Keller Quartet Shows Strength in Bartok
String quartets tend to be one of two kinds. The first is an ensemble of four strong individuals who agree to collaborate on a project but maintain their distinct voices.
The second is a group that submerges its individual personalities for the sake of the ensemble, letting the first violinist perhaps act as a primary spokesperson.
The Keller Quartet, which made its California debut Sunday in Beckman Auditorium at Caltech in Pasadena as part of its first North American tour, is a quartet of the second type.
This isn’t to say that first violinist Andras Keller hogged the spotlight or that the ensemble approach taken by him and his colleagues--violinist Janos Pilz, violist Zoltan Gal and cellist Otto Kertesz--didn’t suit all the music.
Both Ravel’s Quartet in F and Bartok’s Quartet No. 5, with their palette of colors and textures, work very well as ensemble pieces.
Beethoven’s Quartet in E-flat, Opus 74 (“Harp”), with its opportunities for internal arguments, agreements and commentaries, fares less happily.
The Keller approach yielded warm, mellow and generally mild Beethoven--the pizzicati, of all things (which give the work its unauthorized subtitle), providing the strongest individual voicings.
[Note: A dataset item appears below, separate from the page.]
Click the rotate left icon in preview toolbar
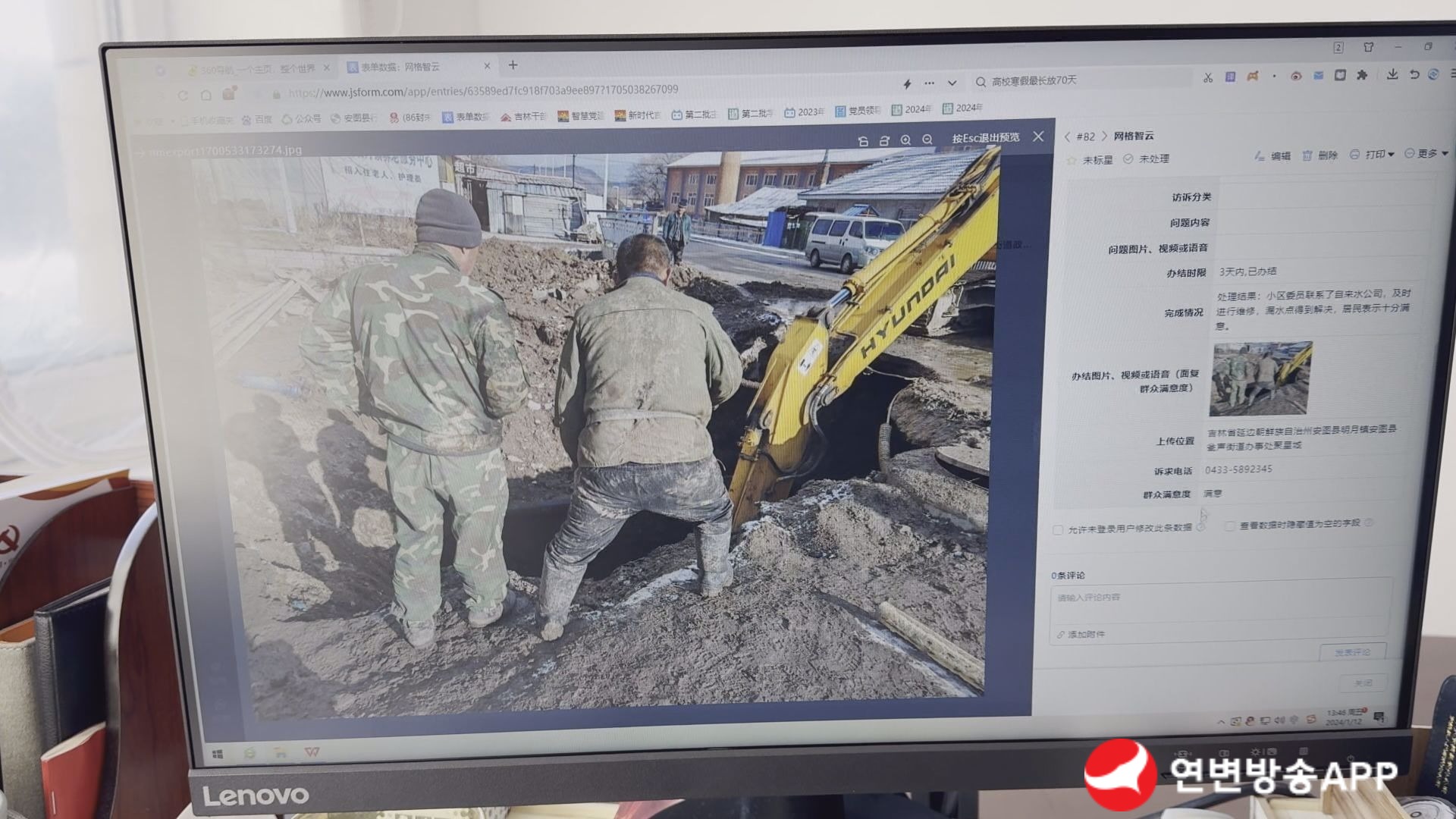The height and width of the screenshot is (819, 1456). [x=863, y=141]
The piece sounded earlier than it is.
Ravel’s Quartet, on the other hand, with its shifting, coalescing and dissolving thematic material, emerged with subdued sweetness and sensitivity.
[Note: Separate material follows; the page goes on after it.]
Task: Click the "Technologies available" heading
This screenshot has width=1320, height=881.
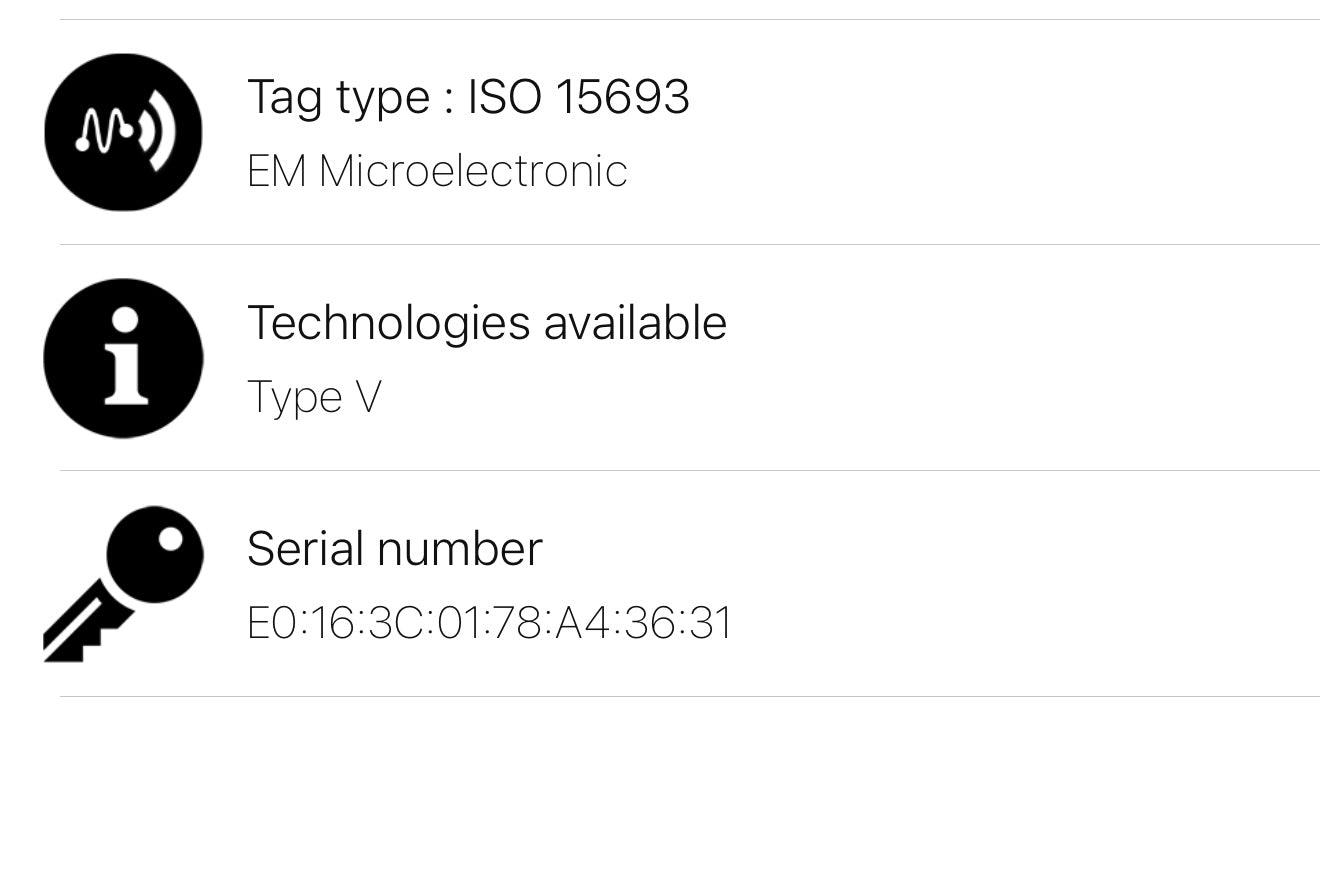Action: coord(486,323)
Best of all was the Bartok No. 5, in which the musicians demonstrated a special affinity. This was not surprising because of the quartet’s Hungarian roots--like Bartok, they studied in Budapest, where the work was composed, forming the quartet in 1986 while they were still students at the Franz Liszt Academy of Music in that city.
Here they played with aggregate aggressivity and spectral eeriness, as called for. It was remarkable.
The concert was part of the 93rd season of the Coleman Chamber Concerts.